When it returns to session, North Carolina’s legislature will consider House Bill 328, an effort to legalize recreational hemp-derived THC drugs.

The bill’s being sold as an advance for public safety that also recognizes commercial reality. But it would, in effect, legalize marijuana through the backdoor after repeated rejections by the state through the front.

The bill is a Trojan horse: It proposes to ban some intoxicating hemp products fully, while legalizing recreational marijuana so long as it is derived from hemp and sold to people over 21 — and away from schools.

In other words, a complete surrender to the addiction industry that drives the THC trade.

The experiences of other states show the damage that these products do, even when they’re strictly controlled by a regulatory regime.

Look at Connecticut, where these hemp intoxicants are legal and “regulated.”

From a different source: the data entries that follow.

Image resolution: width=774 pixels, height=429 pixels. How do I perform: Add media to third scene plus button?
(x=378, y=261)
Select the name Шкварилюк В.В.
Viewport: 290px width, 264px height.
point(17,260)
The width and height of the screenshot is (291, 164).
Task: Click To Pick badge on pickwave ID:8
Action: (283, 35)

Hundreds of poison-control calls involving marijuana consumption by under-17s have dogged the state since 2019.

Does anyone think kid-friendly edibles aren’t driving that problem?

Or look at California, where the hemp crisis got so bad in 2024 that Gov. Gavin Newsom issued an emergency ban on the products, a ban which the state is now poised to make permanent.

Or look at Colorado, another deployer of age restrictions. There, teen ER visits post-legalization quadrupled, with a majority of those cases needing psychiatric treatment.

And it’s not just hemp.

Look at the wider “over 21” marijuana market in New York, where poison control calls involving children and marijuana somehow jumped fourfold between 2019 and 2022

All these rules and regulations and regimes are meant to restrict access to THC products; they arise from the incorrect belief that a legal market will somehow cut into illegal markets and stem the tide of illicit use.

First of all, this raises a question: If these products are so safe and wonderful, why on earth would there be any need to restrict them at all?

And why might there be special need to keep them out of schools?

More importantly, legal markets bleed seamlessly into illegal ones, even helping supercharge them (as with the estimated thousands of illegal pot shops in New York City versus the mere dozens of legal ones).

“Regulating” these marketplaces is plainly impossible.

And the science tells us there’s no good reason for any product containing Delta 8-THC or other hemp-derived psychoactives to be available to anyone, anywhere, of any age.

The Food and Drug Administration has determined these chemicals cause hallucinations, vomiting, and loss of consciousness (among other nasty effects). They are extremely addictive. And because they’re so new, we’re only beginning to understand what other harm they may be causing.

We do, however, know that tens thousands of Americans have contacted poison control centers because of drugs like this in recent years.

And we know that THC is linked to all kinds of physical and mental health issues — violent behavior, increased risk of dementia and psychosis, and severe cardiac issues.

A study even found a significant link between marijuana use and tooth decay.

This stuff is a danger to every user and a major underminer of public health generally.

That’s why Congress now stands poised to make any intoxicants derived from hemp federally illegal this year.

How much clearer can the danger here be? How can North Carolina consider giving a green light to any use, even if it’s “restricted”?

The answer isn’t “regulation,” which simply doesn’t work (just as it failed to keep kids from drinking alcohol and smoking tobacco).

And don’t forget that this law, if passed, would in addition to its bad commercial effects send a wider signal of normalization: This stuff is A-OK or even healthy or helpful.

No.

North Carolina’s legislature should reject this attempt to legalize recreational marijuana using hemp as a loophole. It’s bad for kids, families, and society.